Some friends asked if I would bring some tools over to help with this little DIY adventure this weekend, and I was like, “Beer and tools? Um yes. I’m there.” None of us had done a kegerator conversion before, but turns out it was pretty easy. This is how it went down…
They sell these faucets with a long shank specifically for this kind of thing, and all you really need to do is drill a hole through the fridge, and make a nice platform to hold the beer.
There’s all sorts of refridgerant lines that run through the sides and back of a fridge, which makes drilling through the door a lot easier. We removed the shelves in the door by taking out all of the bolts under the gasket on the door.
On this fridge, at least, we were able to remove the shelves and then bolt the gasket back into place without it.
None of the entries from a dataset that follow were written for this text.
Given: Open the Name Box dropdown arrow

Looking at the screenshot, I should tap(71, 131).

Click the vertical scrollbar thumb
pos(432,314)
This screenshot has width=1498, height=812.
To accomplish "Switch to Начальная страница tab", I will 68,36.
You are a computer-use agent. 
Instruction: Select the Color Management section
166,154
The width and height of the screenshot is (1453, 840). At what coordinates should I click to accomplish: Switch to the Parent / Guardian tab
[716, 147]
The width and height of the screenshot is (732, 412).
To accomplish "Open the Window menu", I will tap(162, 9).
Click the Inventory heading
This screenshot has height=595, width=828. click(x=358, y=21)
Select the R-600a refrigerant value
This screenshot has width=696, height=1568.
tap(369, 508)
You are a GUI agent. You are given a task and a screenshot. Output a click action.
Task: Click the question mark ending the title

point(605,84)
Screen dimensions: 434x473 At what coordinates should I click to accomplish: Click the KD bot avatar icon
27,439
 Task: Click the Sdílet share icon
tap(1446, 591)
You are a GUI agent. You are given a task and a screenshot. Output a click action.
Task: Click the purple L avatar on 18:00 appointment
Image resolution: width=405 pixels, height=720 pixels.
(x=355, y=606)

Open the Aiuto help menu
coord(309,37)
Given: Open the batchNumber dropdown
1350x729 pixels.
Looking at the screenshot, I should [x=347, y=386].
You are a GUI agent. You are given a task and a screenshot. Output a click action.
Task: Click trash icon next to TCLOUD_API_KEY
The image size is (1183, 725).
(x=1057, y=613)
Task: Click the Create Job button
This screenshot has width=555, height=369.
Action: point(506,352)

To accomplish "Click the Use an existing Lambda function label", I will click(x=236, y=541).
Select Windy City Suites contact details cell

The door itself is made of about 1/8″ metal, and 3″ of foam insulation.
A 1″ hole saw on the Makita was the perfect size for the shank of the tap and went through the door with minimal effort.
The only trick was on the back side of the door, the foam wasn’t sturdy enough to hold the handle in place, so I cut a small piece of wood out, and then used a box cutter to carve out some of the insulation so that it would sit flush with the inside of the door.
After that, it was simply a matter of creating a sturdy platform for the keg and CO2 tanks to sit on. The bottom of the fridge sloped up to a little shelf in the back, so we just laid some 2×10 scrap (from building my desk, actually) across the shelf and cut a few “feet” to keep it level.
All hooked up…
And look at this pretty site:
Works like a charm.
In return for my kegerator-conversion skills, I got a mason jar of some delicious homebrew…
And CUPCAKES made with BEER.
I’m sorry. What just happened? Did I die and go to heaven? Maybe. And was delicious.
But, I mean, if you want to do something less functional with your tools and beer, you could always try this…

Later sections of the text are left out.